The Wobbly Guy 09.26.04 at 10:53 pm

Possible to screw up in Iraq? Perfectly. But not without giving it a lot of effort and treasure first. It’s statist, sure, but some of the greatest efforts in modern history were carried out by states. WW2, remember?

“Oh sure, Germany didn’t attack us! We didn’t declare war on them, just on Japan! Never mind all those mass graves the Russians found! It’s not our problem!”

If that’s being a military socialist, I’m PROUD to be a military socialist, if that means saving lives and putting an end to despotism.

The point is that islamic terrorism and Iraq, though on different sides of the fundie/secular fence, were in accord that the US was a common enemy. The chances that Iraq would have started supporting Al Qaeda efforts, and then later starting and finishing a WMD program for use against western targets, though small, were simply not that negligible to be ignored.

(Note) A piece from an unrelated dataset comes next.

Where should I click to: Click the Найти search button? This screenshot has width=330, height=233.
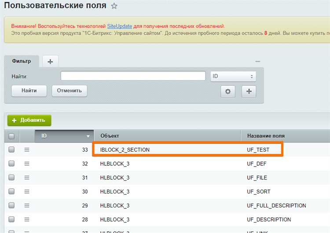pyautogui.click(x=29, y=91)
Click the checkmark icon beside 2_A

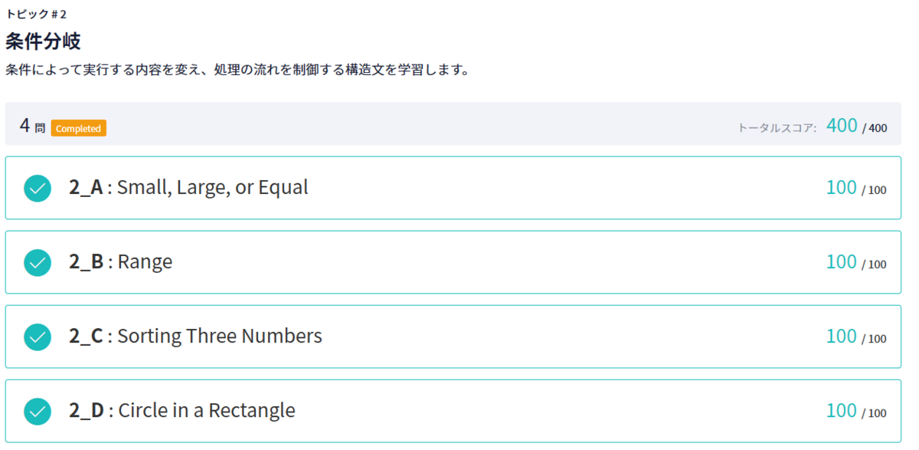(37, 187)
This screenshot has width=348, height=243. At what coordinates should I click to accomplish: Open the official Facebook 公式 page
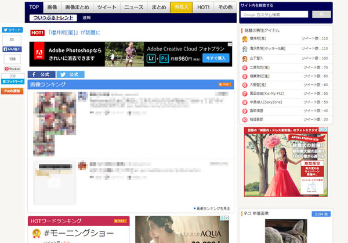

This conflict in Iraq is entirely for your own self benefit. Too bad you see only the short term costs but not the long term rewards, which admittedly is not a sure thing. But since when was anything in war a sure thing?

TWG

24

Scott 09.26.04 at 11:15 pm

TWG, you have to be clinically insane to honestly believe Saddam was as much a threat to anyone as Hitler was. Japan attacked us, Germany (which had an official treaty with them, instead of shadowy “ties”) declared war on us. There is no comparison between that and your Iraq war.

25

The Wobbly Guy 09.27.04 at 12:07 pm

Think about it. What if Hitler never declared war? Sure, it could be argued that Germany was already attacking US shipping, but similarly, Iraq is already at war even if they never formally declared so.

It was a fairer world in the past. If a nation wanted war, they would have declared it, but not nowadays with all that nuancing. Just because Saddam did not declare war on the US did not mean he was NOT at war with it.

Shadowy ties nowadays took the place of official alliances; why publicise any such alliances when you gain nothing from the publicity? Keep it quiet and gain the benefits. In many ways, the bad guys have gotten smarter too!

I actually felt Saddam could have been as great a threat as Hitler, only he made a severe miscalculation in invading Kuwait too early. If he had deigned to finish his nuclear WMD program, and then invaded Kuwait, I imagine the stalemate would have been similar to the current morass on the Korean peninsula. And it would be even worse, because of the oil reserves in the ME being held hostage to Saddam’s whim. While the US would not be much affected, East Asia would be severly affected.

For me at least, invading and liberating Iraq was not to give Saddam a second chance.